Saturday, June 26, 2010

Demographic Change and the Political Future

Rudy Teixiera's new paper on demographic change and American politics has been getting a lot of attention from bloggers and columnists. The basic thrust is that current demographic and social trends are all bad for Republicans and good for Democrats: the rising number of Hispanics and Asians (who voted overwhelmingly for Obama), the increasing number of secular people who list their religion as "unaffiliated" (a strong Democratic group), the increasing number of unmarried adults (75% of unmarried women voted for Obama), and the turn of young people toward the Democrats (66% of people under 30 voted for Obama, largely because of environmental concerns and social issues such as gay marriage).

So what we have here is another exercise in projecting current trends far into the future, which I regard as a dubious exercise at best. For one thing, another trend that Teixiera identifies is the weakening of party loyalty and the rise of independent voters. This suggests to me that today's young voters are more likely to change their voting preference as they age than, say, the famously loyal Democrats who came of age under Roosevelt. As a lot of people have pointed out, all these predictions about a "majority minority" nation are called into question by the rise in mixed marriages -- half of Asians marry non-Asians, and more than a quarter of Hispanics marry non-Hispanics, and nobody yet knows the political outlook of their children. It seems likely to me that in a generation many offspring of Hispanic and Asian immigrants will have lost their ethnic distinctiveness. After all, Irish-Americans used to be a reliable Democrat group, but I haven't seen anything about their voting preferences lately.

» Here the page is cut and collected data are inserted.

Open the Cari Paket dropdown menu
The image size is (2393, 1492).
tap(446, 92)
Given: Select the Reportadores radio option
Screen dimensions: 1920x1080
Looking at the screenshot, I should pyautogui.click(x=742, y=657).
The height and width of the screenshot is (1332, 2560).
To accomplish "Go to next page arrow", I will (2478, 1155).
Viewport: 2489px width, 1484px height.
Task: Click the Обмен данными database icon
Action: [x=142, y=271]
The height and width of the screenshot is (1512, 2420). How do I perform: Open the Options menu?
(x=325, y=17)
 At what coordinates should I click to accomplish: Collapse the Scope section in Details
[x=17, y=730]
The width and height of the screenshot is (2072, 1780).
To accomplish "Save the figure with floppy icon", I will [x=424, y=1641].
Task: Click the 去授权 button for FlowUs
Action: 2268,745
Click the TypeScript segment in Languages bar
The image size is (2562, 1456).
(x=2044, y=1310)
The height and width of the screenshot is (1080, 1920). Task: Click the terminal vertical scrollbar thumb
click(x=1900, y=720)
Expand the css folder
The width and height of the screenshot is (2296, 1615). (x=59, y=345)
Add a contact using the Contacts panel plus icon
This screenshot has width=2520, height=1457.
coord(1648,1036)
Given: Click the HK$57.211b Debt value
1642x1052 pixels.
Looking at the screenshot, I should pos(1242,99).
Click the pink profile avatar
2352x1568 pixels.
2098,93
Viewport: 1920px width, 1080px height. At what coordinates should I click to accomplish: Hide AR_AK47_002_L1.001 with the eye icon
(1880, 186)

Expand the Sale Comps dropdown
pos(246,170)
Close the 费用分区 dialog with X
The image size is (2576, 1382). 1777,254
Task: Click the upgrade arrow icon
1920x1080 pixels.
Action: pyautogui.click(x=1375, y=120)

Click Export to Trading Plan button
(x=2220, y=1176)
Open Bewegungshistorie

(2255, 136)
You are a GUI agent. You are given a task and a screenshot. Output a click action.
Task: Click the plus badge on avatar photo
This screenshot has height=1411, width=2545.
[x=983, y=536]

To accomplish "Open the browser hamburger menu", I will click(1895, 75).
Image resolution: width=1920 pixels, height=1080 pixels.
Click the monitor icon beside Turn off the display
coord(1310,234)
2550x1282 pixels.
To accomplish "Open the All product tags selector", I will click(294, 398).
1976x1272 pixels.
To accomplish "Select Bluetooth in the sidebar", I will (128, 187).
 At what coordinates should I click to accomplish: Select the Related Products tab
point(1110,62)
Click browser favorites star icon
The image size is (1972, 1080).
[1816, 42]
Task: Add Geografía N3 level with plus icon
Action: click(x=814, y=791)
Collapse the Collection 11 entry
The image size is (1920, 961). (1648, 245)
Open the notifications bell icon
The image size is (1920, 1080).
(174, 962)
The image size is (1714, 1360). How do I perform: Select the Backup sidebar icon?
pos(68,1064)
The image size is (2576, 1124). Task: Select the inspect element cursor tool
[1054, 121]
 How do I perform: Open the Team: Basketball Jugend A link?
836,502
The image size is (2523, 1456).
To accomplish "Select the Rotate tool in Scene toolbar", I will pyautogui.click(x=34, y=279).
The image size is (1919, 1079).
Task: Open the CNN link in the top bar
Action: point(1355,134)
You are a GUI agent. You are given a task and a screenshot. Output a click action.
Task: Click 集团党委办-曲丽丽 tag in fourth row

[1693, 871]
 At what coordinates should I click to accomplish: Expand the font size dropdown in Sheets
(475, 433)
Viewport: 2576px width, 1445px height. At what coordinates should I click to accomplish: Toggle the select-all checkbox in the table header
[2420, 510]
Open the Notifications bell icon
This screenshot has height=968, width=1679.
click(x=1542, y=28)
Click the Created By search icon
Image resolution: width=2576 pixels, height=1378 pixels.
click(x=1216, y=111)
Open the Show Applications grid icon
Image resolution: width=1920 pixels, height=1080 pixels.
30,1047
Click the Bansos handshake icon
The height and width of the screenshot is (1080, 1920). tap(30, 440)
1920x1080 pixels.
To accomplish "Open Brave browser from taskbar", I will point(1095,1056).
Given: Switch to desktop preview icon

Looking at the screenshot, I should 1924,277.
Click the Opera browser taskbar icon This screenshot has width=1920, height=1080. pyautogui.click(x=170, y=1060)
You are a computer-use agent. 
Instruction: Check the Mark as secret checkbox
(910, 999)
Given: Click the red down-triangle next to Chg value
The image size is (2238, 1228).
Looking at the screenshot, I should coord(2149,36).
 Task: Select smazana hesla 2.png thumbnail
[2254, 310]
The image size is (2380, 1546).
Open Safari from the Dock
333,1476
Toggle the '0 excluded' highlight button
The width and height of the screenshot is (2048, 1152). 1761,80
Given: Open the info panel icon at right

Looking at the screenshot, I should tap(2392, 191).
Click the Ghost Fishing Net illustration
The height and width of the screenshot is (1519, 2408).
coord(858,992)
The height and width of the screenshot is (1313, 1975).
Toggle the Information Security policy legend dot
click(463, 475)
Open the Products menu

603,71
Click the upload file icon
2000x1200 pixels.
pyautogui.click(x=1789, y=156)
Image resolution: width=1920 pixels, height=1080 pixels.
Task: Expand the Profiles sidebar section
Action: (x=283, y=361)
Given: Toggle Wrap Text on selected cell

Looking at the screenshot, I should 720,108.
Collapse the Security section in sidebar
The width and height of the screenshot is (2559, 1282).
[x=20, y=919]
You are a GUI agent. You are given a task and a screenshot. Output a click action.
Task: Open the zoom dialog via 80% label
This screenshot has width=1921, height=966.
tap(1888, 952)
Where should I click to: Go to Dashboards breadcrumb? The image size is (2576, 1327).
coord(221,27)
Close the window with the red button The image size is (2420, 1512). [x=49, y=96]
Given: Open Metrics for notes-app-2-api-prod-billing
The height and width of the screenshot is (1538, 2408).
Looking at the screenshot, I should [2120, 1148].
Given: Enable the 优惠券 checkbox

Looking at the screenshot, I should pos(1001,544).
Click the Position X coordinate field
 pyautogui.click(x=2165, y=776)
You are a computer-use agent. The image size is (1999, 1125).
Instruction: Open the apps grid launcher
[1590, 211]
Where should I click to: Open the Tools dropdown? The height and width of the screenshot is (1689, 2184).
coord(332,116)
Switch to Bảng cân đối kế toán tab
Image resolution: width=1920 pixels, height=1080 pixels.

I see the Tea Party as a spasmodic response to changes that are threatening to older white Americans -- increasing ethnic diversity, acceptance of homosexuality, economic changes that render many old skills useless. So I do think that the particular issues that dominate the rhetoric of today's Republicans will become outdated in a generation or so. But conservatism is very common emotional outlook in every society, and it will remain so in America. Coupling this with the long-standing American tradition of conservative activism, our fondness for free markets and the rhetoric of standing on our own feet, and the enduring strength of religion in American society means that the Republican Party will come back in a new guise, and predictions of a future era of Democratic dominance will be disproved.